Over 70 of the 102 elected sheriffs in Illinois have stated publicly that they will not enforce the provisions of Public Act 102-1116 (Protect Illinois Communities Act) that require current owners of specific models and categories of semi-automatic weapons to register those weapons and obtain an endorsement on their Firearm Owners Identification card by Jan. 1, 2024.
As expected, these sheriffs have been both praised and excoriated for their public objections. Some have stated that, although they will enforce the law, they do not intend to ask their deputies to go door-to-door looking for unregistered firearms in their counties.
So, how are these deputy sheriffs expected to enforce the registration requirements of the law? Without probable cause, they can't force a gun owner with a valid FOID card to open their gun case to inspect the contents. They won't find them in the field since semi-automatic, center-fire rifles are illegal for hunting in Illinois.
So, will these professionals be relegated to hanging around gun ranges undercover to cite shooters for the class A misdemeanor prescribed by the act?
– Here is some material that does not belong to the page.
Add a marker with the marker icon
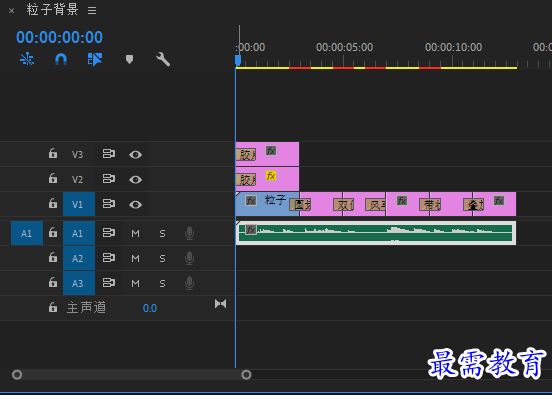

However, since the governor controls the state police, it's possible that he could deploy them for this task.
Firearm registration raises another issue that would put law enforcement between law makers and gun owners: confiscation. This used to be considered NRA and conspiracy theorists' fearmongering. However, as recently as 2020, at least one presidential candidate (Beto O'Rourke) included confiscation in his platform. In Connecticut, where 81,849 firearms the state considers "assault rifles" have been registered since 2013, Gov. Ned Lamont expressed his support for using that registration database to confiscate those weapons.
How would Illinois use a similar gun registration database? Politicians state that they only want to track the guns. But, they don't say why. We're left to speculate.